Rachel Abbott (the pen name of Sheila Rodgers; born 1952) is a British author of psychological thrillers. A self-publisher, her first seven novels (and one novella) have combined to sell over three million copies, and have all been bestsellers on Amazon's Kindle store. In 2015, she was named the 14th bestselling author over the last five years on Amazon's Kindle in the UK.

Early life
Abbott grew up near Manchester, England. She worked as a systems analyst, and then founded an interactive media company, developing software and websites for the education market. She sold the company for around £5 million in 2000. Following the sale, she moved from Lancashire, England, to Italy, where she restored a 15th-century Italian monastery that for a time she and her husband operated as a venue for weddings and holidays.

Career
In 2009, Abbott decided to write a book about an average, everyday woman put into a situation where she had no other option but to commit murder. It took Abbott 18 months to write the first draft. In November 2011, after it was rejected by several literary agents, Abbott, then 59, published her first novel, Only the Innocent, on Amazon, under her pen name. The book sold slowly at first, with sales taking off after Abbott put together a strong marketing campaign.

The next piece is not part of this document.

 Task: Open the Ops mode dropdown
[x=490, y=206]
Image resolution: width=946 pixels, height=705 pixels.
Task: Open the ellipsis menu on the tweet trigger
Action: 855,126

Abbott followed up Only the Innocent in 2013 with The Back Road and in 2014 with Sleep Tight. Her fourth novel, Stranger Child, was published on 24 February 2015. Later that year, she published the novella Nowhere Child, which has the same characters as Stranger Child. In 2016, she published her sixth novel, Kill Me Again. Her five novels and one novella all focus on relationships and crime, and all feature the same detective, Chief Inspector Tom Douglas. Abbott has described the character as "a genuinely honest, nice guy who just seems to be attracted to the wrong women."

Working with an agent since 2012, she published in the UK, and through a publisher in North America. Her books have been translated into seven different languages.

By 2015, Abbott's first three novels, all published in the UK, with the first two published by Thomas & Mercer in the US, had combined to sell one million copies. All three have been bestsellers in Amazon's Kindle store. By March 2016, she had sold two million books. In 2015, Abbott was named Amazon's most popular independently published author in the UK; she is Amazon's number one e-book seller in crime and thriller writing. Also in 2015, she was named the 14th bestselling author over the last five years on Amazon's Kindle in the UK, after first publishing on the platform in 2011. For the year 2015 (through August), Stranger Child was the most borrowed book from Amazon UK's Kindle Owners' Lending Library service, and number 11 on Amazon UK's list of best-selling eBooks of 2015.

In 2017, The Express called her the "Queen of the twisted suspense novel." That year, following a five-way auction, Abbott signed a two-book deal with Headline Publishing Group to become a "hybrid author". The first book in the deal is And So It Begins, a psychological thriller that asks if there can ever be a proper defence for murder. It introduced a new character, Sergeant Stephanie King, and will be published later in 2018.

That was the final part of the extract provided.